On our servers, we use CentOS though, so consequently, I keep a bunch of
CentOS virtual machines for testing too. I think CentOS was chosen for our
live servers because of it's stability.

------
CrowderSoup
Ubuntu 12.04 on my servers, giving Elementary OS a try on my desktop.

------
dannyrosen
kubuntu. I came from Windows and love the ui. Ubuntu under the hood means noob
and advanced support. Also, IMHO Konsole is one of the best terminal emulators
around.

------
quasimo
There is a Chinese distro :
[http://www.linuxdeepin.com/index.en.html](http://www.linuxdeepin.com/index.en.html)
not bad.

------
turnip1979
These days I mainly use Ubuntu. Love the package manager. Also, Ubuntu works
well for openstack dev.
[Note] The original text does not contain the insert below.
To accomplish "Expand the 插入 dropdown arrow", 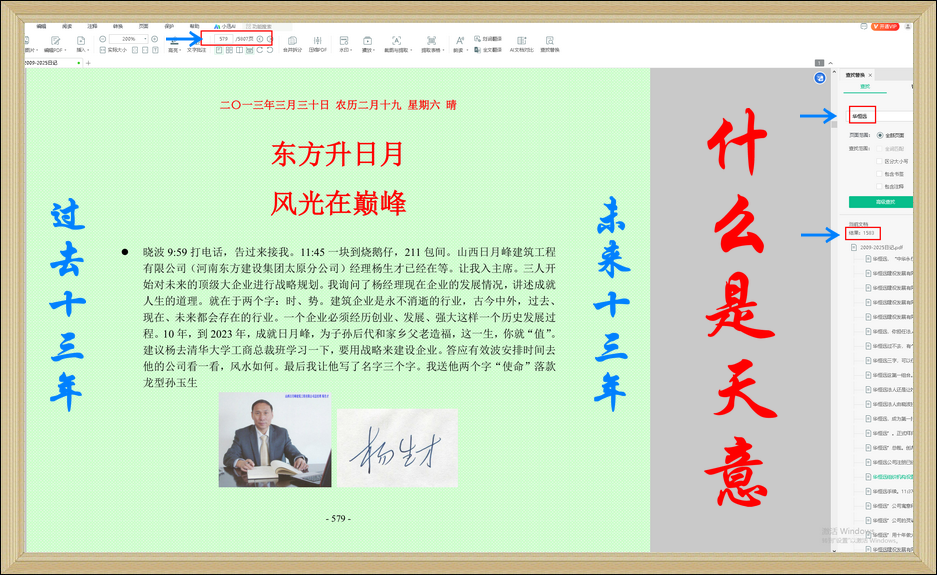I will tap(90, 49).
Exploring FreeBSD since I want kqueue.

------
rainmaking
Ubuntu. I would have went for Debian, but Ubuntu has better hardware support
and more/better quality 3rd party repositories (PPAs).

------
mobiplayer
Ubuntu 13.10 with Mate desktop. The only solution I could find to use three
screens on two nVidia GPUs with the propietary drivers.

------
martiuk
Technically I (have to) use Windows for work but for real 'work' I use Arch
and push to an Ubuntu server if it needs to.

------
lugg
crunchbang.org, simply because it gets out of the way while I work. I also use
an arch/ob setup on my main laptop but that requires a fair amount of upkeep /
fiddling and such isn't very suitable as a work horse.

------
iends
Ubuntu. It just works without hassle, especially when non-free drivers are
involved.

------
jameshk
Elementary OS is great! I use it on all of my machines, it's very polished!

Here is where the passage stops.